So far, four large oil companies that profit handsomely in Alaska have spent $9 million to spread fear. The massive oil tax breaks they want to keep make Alaska oil production more profitable, according to ConocoPhillips’ own annual reports, than all the Lower 48 states and Canada combined. Ballot Measure 1, the Alaska Fair Share Act, is the only potential revenue that’s on the table. It’s fair to both Alaskans and the oil industry. It’s needed for Alaska to repair our economy and schools, and to help businesses and workers harmed by the current pandemic.
The Fair Share Act ends excessive breaks only on Alaska’s three largest, most profitable fields.
The awful impacts of COVID-19 should help us understand what happens when you take huge amounts of money out of the economy. Businesses can’t thrive when people don’t have money to spend at them. People can’t thrive when they lose their jobs.
The double hit will come in December, when the governor introduces his budget and says he “has” to make even more cuts to schools, senior support and other basic services. That will add to the more than 1,000 teachers and education staff whose jobs have already been lost. It will continue the loss of construction funding that has harmed construction businesses and jobs, the loss of jobs at the University of Alaska and elsewhere, and the loss of wages and grants we need, more than ever, to circulate through the economy to support our Alaska businesses and workers.
Without the passage of the Fair Share Act, Alaska will be almost out of savings. The governor will claim our self-inflicted budget problems require continued, damaging school and other budget slashes, on top of the $1 billion in continual state cuts that have been made since 2015. That will add to our economic pain.
A University of Alaska Institute of Social and Economic Research study shows how this will harm the economy. It shows that every $100 million in budget cuts kills roughly 1,000 private and public sector jobs. Those are jobs people are laid off from, jobs lost in the private sector because there’s less money spent by workers at Alaska businesses, and then less money spent by those businesses at other businesses.
We should aim for prosperity, not poverty.
The University of Alaska has had to cut more than 100 degree and certificate programs. Those aren’t just college degree programs. The university is the largest vocational education provider in the state. The majority of its graduates, unlike those who leave Alaska for school, stay here so we can have a trained Alaska workforce for our businesses. We shouldn’t keep cutting opportunity and ladders to success.
Our capital budget is roughly one-fifth the 2006-2015 average. Those funds went to construction, engineering and other businesses and jobs. They helped maintain and repair what has grown to a $2 billion backlog in needed state and university building and infrastructure repairs and maintenance.

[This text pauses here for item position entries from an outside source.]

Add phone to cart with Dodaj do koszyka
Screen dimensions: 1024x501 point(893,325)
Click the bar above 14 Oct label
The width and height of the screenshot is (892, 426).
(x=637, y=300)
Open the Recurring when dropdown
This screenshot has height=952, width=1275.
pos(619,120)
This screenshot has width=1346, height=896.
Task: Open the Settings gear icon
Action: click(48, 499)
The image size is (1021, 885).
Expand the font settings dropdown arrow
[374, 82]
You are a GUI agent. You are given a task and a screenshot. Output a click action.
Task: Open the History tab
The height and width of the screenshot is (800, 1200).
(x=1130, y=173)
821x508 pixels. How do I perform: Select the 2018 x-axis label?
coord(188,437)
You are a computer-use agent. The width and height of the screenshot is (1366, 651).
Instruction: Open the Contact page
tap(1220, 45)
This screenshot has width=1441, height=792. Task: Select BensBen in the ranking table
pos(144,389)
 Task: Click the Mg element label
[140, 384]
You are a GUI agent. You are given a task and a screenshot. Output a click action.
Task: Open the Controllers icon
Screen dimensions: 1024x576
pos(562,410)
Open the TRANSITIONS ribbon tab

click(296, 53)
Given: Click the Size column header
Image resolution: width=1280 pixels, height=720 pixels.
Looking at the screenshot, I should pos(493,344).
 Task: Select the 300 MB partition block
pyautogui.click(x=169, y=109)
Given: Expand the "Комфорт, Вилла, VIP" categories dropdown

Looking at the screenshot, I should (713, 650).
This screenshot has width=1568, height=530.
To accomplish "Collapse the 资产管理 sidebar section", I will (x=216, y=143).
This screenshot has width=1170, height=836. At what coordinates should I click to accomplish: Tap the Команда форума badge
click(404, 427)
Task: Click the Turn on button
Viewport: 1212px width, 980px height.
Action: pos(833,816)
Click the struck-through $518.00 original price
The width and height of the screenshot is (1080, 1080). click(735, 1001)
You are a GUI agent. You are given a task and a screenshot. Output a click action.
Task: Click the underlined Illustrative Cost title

That’s not the Alaska I want for this and our next generation. And that’s no way to bring jobs back or to get money circulating through our economy to struggling Alaska businesses.
Ballot Measure 1 is straightforward. It implements a modest 10% oil production tax on our three largest fields — legally called “units.” At high prices, a windfall profits provision allows the rate to rise modestly to a maximum of 15%, so Alaskans can share fairly as profits rise. And it stops oil companies from hiding their Alaska profits — currently, only ConocoPhillips is required to reveal them under federal securities laws.
Alaska’s combined oil company production tax under Ballot Measure 1, plus oil royalty payments, would still be lower than the combined production tax and royalty costs companies pay in Texas, North Dakota, Louisiana and most major oil-producing states.
Companies would still profit more in Alaska than elsewhere. ConocoPhillips’ annual reports show they raked in $5.2 billion in profit in Alaska during the past four years. In that same time, they lost $2.45 billion in the Lower 48, and earned 60% less profit in all of Canada than they made in Alaska.
We should be full partners with our oil industry neighbors, not junior partners. It’s your oil. We shouldn’t give it away at a price that robs students, workers, businesses and all Alaskans of a better future.
Les Gara served in the Alaska State House from 2003-2019, and is now happily working on children’s issues and writing on Alaska’s fishing and outdoors.